Crypto.com has teamed up with The Economist to produce a report on the attitudes towards cryptocurrencies and digital assets.
The report reveals that 20% of respondents don’t use cryptocurrencies but they plan to in the next year, while 54% of respondents said they would consider a digital currency issued by their government, also called a Central Bank Digital Currency (CBDC).
Interestingly 34% of people thought that online payments were the main function of cryptocurrencies with 24% labelling it as a short-term investment.
“Our report showed that while the use of cryptocurrencies amongst the general public is low, people are very curious and optimistic about them for the future,” said Kris Marszalek, CEO of Crypto.com. “This bodes very well for our industry and comes at a pivotal time when trust in financial markets is wavering and more people are turning their attention to the growing range of digital currencies that continue to present a clear plan B to our traditional financial structures.”

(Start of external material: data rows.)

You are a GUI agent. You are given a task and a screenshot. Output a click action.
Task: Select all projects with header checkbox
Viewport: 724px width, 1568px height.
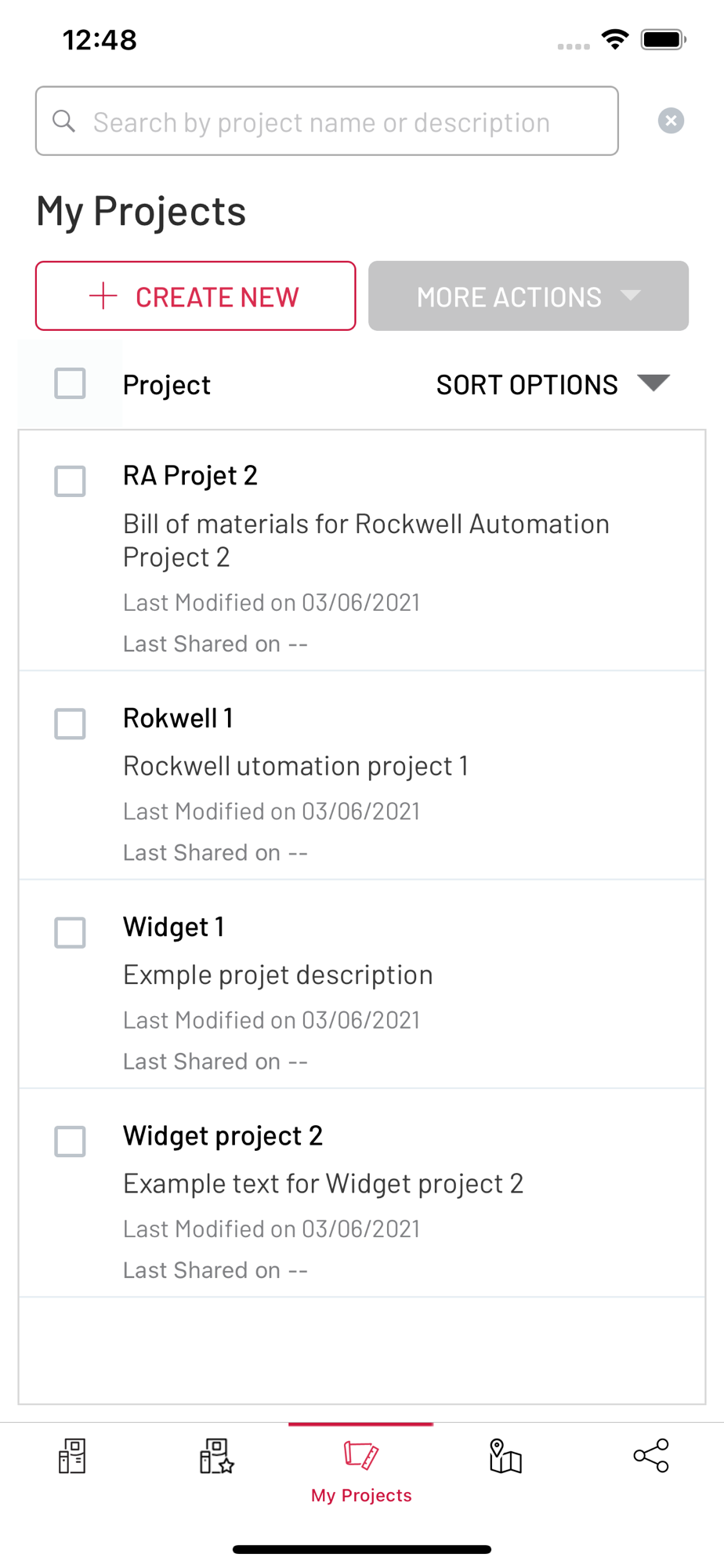(x=70, y=384)
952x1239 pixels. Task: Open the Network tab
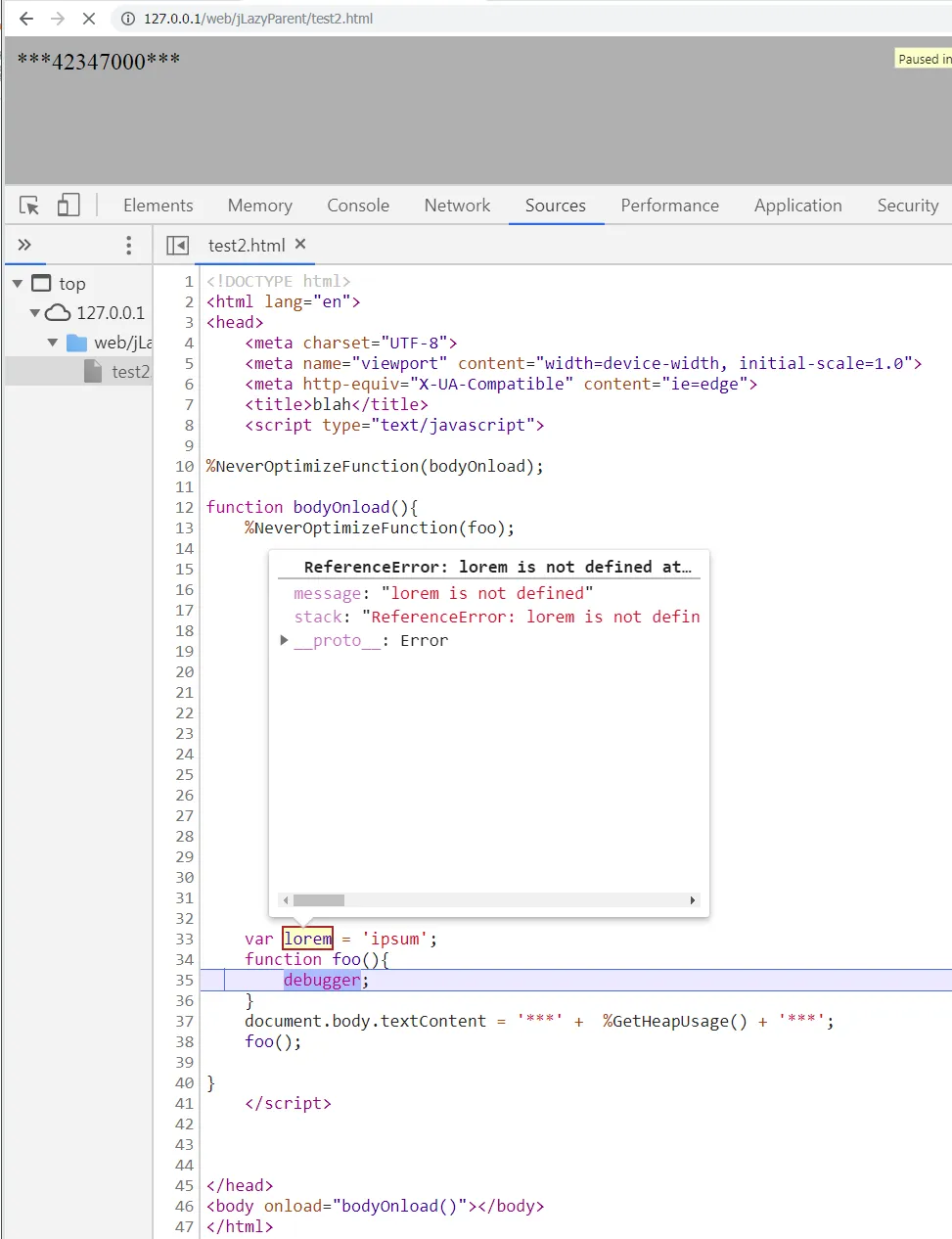pyautogui.click(x=457, y=206)
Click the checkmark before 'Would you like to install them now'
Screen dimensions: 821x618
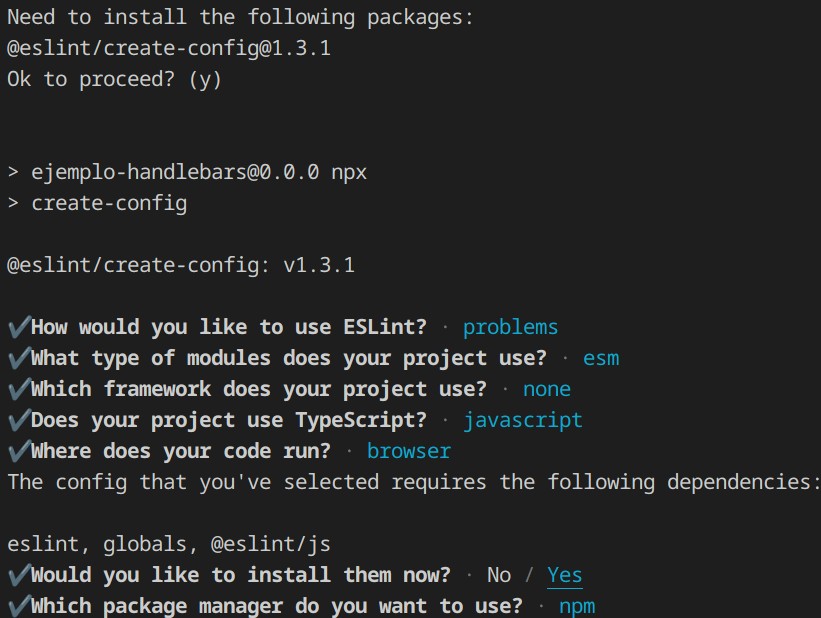coord(18,575)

It’s now thought that as a result of the Coronavirus pandemic the use of digital currencies will continue to rise, although Jason Wincuinas, senior editor for the Economist Intelligence Unit, admitted that Covid-19 wasn’t factored into the survey.
“Covid-19 wasn’t part of the original survey parameters since it didn’t exist at the survey’s onset.” Wincuinas added.

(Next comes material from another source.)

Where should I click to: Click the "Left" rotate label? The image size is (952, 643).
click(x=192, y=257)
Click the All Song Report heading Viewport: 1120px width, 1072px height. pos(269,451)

“But we can see in events since the survey finished in February—such as debate in the US congress over introducing a ‘digital dollar’ in recent weeks—that this is becoming a structural concern for society. What’s interesting is how China and Sweden were already looking at digital currency as potential pillars of their monetary systems. For other countries, maybe it takes an emergency like Covid-19 to move the needle.”